┏━━

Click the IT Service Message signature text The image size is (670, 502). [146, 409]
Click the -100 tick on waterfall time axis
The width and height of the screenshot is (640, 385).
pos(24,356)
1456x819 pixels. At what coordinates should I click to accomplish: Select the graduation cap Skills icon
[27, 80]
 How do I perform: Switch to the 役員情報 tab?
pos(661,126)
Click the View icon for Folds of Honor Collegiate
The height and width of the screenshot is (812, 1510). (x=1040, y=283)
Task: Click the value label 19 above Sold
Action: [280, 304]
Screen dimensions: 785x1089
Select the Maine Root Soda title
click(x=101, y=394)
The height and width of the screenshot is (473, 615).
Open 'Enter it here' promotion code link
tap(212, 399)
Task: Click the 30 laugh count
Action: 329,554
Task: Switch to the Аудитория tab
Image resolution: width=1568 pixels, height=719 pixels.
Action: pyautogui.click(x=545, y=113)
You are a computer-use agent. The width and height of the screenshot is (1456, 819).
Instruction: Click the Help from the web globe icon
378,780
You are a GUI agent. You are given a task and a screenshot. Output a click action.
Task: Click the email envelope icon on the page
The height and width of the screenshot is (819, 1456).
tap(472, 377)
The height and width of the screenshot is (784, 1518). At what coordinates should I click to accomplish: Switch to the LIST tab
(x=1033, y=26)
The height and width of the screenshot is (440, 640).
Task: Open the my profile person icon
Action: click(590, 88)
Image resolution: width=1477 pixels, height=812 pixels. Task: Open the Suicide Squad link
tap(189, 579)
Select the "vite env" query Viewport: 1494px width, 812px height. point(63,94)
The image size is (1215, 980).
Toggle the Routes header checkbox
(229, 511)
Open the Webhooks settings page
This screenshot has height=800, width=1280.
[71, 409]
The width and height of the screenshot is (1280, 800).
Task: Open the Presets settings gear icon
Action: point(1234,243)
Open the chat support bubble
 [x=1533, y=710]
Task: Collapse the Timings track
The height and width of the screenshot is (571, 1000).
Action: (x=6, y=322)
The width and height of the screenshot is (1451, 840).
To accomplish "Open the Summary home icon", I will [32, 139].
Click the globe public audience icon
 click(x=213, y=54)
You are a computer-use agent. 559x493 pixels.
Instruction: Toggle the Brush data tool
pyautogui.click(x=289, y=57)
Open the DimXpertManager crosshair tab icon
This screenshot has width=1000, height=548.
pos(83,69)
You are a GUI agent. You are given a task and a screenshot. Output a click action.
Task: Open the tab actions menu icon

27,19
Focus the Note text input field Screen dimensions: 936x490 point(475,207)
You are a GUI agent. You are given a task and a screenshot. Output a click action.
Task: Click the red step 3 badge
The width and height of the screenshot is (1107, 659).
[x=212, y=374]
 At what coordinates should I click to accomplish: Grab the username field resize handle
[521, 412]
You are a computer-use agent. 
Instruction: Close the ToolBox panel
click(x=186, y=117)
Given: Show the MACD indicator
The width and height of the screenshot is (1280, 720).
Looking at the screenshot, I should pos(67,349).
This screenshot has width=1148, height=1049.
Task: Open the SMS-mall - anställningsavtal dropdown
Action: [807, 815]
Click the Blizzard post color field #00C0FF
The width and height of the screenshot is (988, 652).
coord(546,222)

┗━━

WHAT TO WORK ON: Swap "envelope" for "mail" in the listing above and reproduce every line with nothing else changed.

RESULT:
Click the IT Service Message signature text The image size is (670, 502). [146, 409]
Click the -100 tick on waterfall time axis
The width and height of the screenshot is (640, 385).
pos(24,356)
1456x819 pixels. At what coordinates should I click to accomplish: Select the graduation cap Skills icon
[27, 80]
 How do I perform: Switch to the 役員情報 tab?
pos(661,126)
Click the View icon for Folds of Honor Collegiate
The height and width of the screenshot is (812, 1510). (x=1040, y=283)
Task: Click the value label 19 above Sold
Action: [280, 304]
Screen dimensions: 785x1089
Select the Maine Root Soda title
click(x=101, y=394)
The height and width of the screenshot is (473, 615).
Open 'Enter it here' promotion code link
tap(212, 399)
Task: Click the 30 laugh count
Action: 329,554
Task: Switch to the Аудитория tab
Image resolution: width=1568 pixels, height=719 pixels.
Action: pyautogui.click(x=545, y=113)
You are a computer-use agent. The width and height of the screenshot is (1456, 819).
Instruction: Click the Help from the web globe icon
378,780
You are a GUI agent. You are given a task and a screenshot. Output a click action.
Task: Click the email mail icon on the page
The height and width of the screenshot is (819, 1456).
tap(472, 377)
The height and width of the screenshot is (784, 1518). At what coordinates should I click to accomplish: Switch to the LIST tab
(x=1033, y=26)
The height and width of the screenshot is (440, 640).
Task: Open the my profile person icon
Action: click(590, 88)
Image resolution: width=1477 pixels, height=812 pixels. Task: Open the Suicide Squad link
tap(189, 579)
Select the "vite env" query Viewport: 1494px width, 812px height. point(63,94)
The image size is (1215, 980).
Toggle the Routes header checkbox
(229, 511)
Open the Webhooks settings page
This screenshot has height=800, width=1280.
[71, 409]
The width and height of the screenshot is (1280, 800).
Task: Open the Presets settings gear icon
Action: point(1234,243)
Open the chat support bubble
 [x=1533, y=710]
Task: Collapse the Timings track
The height and width of the screenshot is (571, 1000).
Action: (x=6, y=322)
The width and height of the screenshot is (1451, 840).
To accomplish "Open the Summary home icon", I will [32, 139].
Click the globe public audience icon
 click(x=213, y=54)
You are a computer-use agent. 559x493 pixels.
Instruction: Toggle the Brush data tool
pyautogui.click(x=289, y=57)
Open the DimXpertManager crosshair tab icon
This screenshot has width=1000, height=548.
pos(83,69)
You are a GUI agent. You are given a task and a screenshot. Output a click action.
Task: Open the tab actions menu icon

27,19
Focus the Note text input field Screen dimensions: 936x490 point(475,207)
You are a GUI agent. You are given a task and a screenshot. Output a click action.
Task: Click the red step 3 badge
The width and height of the screenshot is (1107, 659).
[x=212, y=374]
 At what coordinates should I click to accomplish: Grab the username field resize handle
[521, 412]
You are a computer-use agent. 
Instruction: Close the ToolBox panel
click(x=186, y=117)
Given: Show the MACD indicator
The width and height of the screenshot is (1280, 720).
Looking at the screenshot, I should pos(67,349).
This screenshot has width=1148, height=1049.
Task: Open the SMS-mall - anställningsavtal dropdown
Action: [807, 815]
Click the Blizzard post color field #00C0FF
The width and height of the screenshot is (988, 652).
coord(546,222)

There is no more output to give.